===== DOCUMENT EXCERPT

On Saturday, Gareth took me on a tour of the finest pick-up joints in Cork. We spluttered together, evil Dublin and Limerick spies, watching the crowds that split girl/boy as neatly as if they were still under the thumb of the Christian Brothers and nuns. Cork men wear those Tin-Tin quiffs–bless–except for the brave types who go for bizarro boyband spikes. They orbited the gangs of women, who focused all of their very confident attention on each other, tossing hair and comparing tops. The women wore halternecks, straight-ironed hair, and tans, and they looked much better than we did ten years ago, when UCD girls shrouded ourselves in bulky sweaters and jeans for fear a provocative curve might show. They also looked better than Irish lads, who tend to wear beer bellies scarily young.
“She asked for a six-pack and he gave her the whole keg,” says Gar with a smirk.
The tan thing, though. This bothers me. Irish skin is clear and fair, but no longer good enough for local breeding purposes. My beautiful youngest sister never heads for a night on the town without tinting her skin. Our female TV presenters are orange, and so are the Aer Lingus flight attendants. At Irish dancing competitions, a subculture that has become as creepy as the junior beauty pageants of Jon-Benet Ramsey, fake tan is obligatory for seven-year-old girls. I asked Gareth, my one-man poll of Irish singles, if he liked fake tans. He shrugged. They looked fine, he supposed, but he didn’t know why they did it.
Last week I read that Accuvue is launching a new range of coloured contact lenses for daily wear in Ireland. All kinds of colours will be available, they said, but they expect the most popular choice to be Chestnut Brown. Brown eyes: double-dominant genes that are the default setting across 95% of the world. We Irish are a potato-faced lot, but from even the spuddiest faces shine jewel-coloured eyes. Yet our bias is pronounced. It is the _Brown-Eyed Girl_ that Van Morrison serenades.
Imagine a streaky Molly Bloom. Picture Jennifer Connelly with fake brown eyes and an orange tan, and weep. We have few enough natural resources as it is. Listen, lads, buy Irish. Don’t put out for these homegrown Donatella Versaces, and they’ll soon see sense.

==========

#### TASK SET
(A) Duplicate the passage of the column on fake tans between "The tan thing, though." and "they did it.", inclusive.
(B) In the column on fake tans, which lens color does Accuvue expect to be the most popular choice?

===== EXTRACTED DATA

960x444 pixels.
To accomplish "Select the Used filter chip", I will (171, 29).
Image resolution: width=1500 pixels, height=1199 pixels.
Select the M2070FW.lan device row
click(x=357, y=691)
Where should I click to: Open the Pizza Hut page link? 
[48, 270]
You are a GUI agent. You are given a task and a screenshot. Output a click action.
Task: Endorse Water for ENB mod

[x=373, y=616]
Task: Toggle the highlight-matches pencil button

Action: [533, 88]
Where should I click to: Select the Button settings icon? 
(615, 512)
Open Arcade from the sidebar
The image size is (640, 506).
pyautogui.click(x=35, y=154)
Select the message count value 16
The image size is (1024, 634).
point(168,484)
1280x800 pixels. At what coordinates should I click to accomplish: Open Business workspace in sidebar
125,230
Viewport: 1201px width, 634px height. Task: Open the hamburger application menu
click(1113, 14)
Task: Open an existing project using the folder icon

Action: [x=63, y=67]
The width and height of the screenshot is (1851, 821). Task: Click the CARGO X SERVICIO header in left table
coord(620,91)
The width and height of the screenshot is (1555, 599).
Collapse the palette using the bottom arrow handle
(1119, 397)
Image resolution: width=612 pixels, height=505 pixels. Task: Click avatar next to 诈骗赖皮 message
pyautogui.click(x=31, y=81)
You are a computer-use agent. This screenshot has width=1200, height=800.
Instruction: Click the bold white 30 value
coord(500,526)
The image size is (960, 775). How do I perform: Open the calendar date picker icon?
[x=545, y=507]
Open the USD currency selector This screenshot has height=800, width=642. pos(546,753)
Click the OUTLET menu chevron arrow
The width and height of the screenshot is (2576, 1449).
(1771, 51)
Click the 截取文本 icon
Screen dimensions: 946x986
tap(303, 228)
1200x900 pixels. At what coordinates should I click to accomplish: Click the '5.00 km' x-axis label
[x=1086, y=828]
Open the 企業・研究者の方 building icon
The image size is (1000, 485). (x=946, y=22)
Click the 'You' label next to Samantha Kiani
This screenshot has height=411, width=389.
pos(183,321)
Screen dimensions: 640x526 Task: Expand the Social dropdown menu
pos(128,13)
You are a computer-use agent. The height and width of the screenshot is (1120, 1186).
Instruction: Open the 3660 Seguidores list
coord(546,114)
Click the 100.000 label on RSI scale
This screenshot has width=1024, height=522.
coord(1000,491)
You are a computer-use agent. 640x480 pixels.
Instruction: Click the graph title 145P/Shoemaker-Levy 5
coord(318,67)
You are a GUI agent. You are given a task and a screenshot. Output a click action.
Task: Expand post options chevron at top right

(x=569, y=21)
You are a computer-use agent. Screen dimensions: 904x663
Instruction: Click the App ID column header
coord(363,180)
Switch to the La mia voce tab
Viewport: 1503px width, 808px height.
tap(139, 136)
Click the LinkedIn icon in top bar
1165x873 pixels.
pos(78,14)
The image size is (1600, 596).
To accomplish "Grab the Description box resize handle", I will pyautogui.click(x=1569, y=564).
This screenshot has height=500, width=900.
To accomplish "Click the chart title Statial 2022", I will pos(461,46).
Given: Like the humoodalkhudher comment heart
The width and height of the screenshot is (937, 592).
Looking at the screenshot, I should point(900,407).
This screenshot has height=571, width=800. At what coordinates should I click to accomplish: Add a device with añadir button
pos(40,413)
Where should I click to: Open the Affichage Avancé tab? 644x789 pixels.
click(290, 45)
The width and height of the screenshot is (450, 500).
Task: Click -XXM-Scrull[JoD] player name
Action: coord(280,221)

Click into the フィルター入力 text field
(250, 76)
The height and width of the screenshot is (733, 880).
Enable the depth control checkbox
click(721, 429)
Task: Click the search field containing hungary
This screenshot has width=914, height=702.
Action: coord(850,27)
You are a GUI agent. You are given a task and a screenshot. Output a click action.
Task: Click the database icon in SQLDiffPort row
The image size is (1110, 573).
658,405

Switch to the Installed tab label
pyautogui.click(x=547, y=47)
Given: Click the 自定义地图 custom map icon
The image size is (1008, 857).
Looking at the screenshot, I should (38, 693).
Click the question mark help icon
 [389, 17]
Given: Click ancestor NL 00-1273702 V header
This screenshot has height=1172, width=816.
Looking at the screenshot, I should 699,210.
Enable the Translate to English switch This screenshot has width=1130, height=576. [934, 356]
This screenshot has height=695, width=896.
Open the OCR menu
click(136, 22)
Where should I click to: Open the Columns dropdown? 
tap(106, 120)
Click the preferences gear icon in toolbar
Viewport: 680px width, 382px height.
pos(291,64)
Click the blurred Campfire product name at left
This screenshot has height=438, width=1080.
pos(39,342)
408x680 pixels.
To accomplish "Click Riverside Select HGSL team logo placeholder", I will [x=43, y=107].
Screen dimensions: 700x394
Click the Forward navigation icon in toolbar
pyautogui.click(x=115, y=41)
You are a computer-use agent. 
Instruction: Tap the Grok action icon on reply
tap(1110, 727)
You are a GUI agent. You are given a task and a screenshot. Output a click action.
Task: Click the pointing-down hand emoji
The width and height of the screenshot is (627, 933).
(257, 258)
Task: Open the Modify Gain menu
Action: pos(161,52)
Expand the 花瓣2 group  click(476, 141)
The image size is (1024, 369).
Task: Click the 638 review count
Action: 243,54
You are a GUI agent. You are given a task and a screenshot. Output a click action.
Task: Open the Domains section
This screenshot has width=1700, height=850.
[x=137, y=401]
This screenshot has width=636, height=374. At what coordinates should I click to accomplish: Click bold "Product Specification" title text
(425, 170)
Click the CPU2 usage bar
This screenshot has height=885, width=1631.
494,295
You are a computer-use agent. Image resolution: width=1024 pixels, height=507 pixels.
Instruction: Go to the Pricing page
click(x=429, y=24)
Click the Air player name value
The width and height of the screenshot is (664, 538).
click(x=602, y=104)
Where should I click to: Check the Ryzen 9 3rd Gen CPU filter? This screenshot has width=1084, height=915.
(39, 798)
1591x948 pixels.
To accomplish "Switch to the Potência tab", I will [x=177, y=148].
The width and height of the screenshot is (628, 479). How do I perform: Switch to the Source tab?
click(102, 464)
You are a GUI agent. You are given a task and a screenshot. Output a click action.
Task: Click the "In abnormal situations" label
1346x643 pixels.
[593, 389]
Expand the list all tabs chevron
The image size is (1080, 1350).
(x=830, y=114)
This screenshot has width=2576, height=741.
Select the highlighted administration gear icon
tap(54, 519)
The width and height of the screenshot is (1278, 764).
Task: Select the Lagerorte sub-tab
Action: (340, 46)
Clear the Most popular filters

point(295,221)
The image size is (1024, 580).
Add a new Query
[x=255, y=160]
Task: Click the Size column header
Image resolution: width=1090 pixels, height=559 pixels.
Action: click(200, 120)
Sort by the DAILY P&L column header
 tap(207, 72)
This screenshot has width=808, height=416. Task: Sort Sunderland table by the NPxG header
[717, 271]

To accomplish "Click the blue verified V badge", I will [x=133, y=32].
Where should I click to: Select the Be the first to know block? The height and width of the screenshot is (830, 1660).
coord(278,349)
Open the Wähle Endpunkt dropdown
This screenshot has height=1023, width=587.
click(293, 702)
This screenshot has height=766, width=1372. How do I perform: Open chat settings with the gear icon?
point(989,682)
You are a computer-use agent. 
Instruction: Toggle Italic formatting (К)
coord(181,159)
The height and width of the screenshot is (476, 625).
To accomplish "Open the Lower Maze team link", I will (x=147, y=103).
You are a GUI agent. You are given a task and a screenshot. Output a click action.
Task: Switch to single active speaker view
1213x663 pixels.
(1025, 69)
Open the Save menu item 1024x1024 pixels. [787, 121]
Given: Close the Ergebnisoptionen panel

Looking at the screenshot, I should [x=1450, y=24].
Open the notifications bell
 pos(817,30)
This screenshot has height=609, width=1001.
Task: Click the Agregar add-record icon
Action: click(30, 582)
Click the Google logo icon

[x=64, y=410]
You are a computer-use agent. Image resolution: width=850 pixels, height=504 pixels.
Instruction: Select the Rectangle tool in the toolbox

==========

#### ANSWERS TO THE EXERCISE
(A)
The tan thing, though. This bothers me. Irish skin is clear and fair, but no longer good enough for local breeding purposes. My beautiful youngest sister never heads for a night on the town without tinting her skin. Our female TV presenters are orange, and so are the Aer Lingus flight attendants. At Irish dancing competitions, a subculture that has become as creepy as the junior beauty pageants of Jon-Benet Ramsey, fake tan is obligatory for seven-year-old girls. I asked Gareth, my one-man poll of Irish singles, if he liked fake tans. He shrugged. They looked fine, he supposed, but he didn’t know why they did it.

(B) Chestnut Brown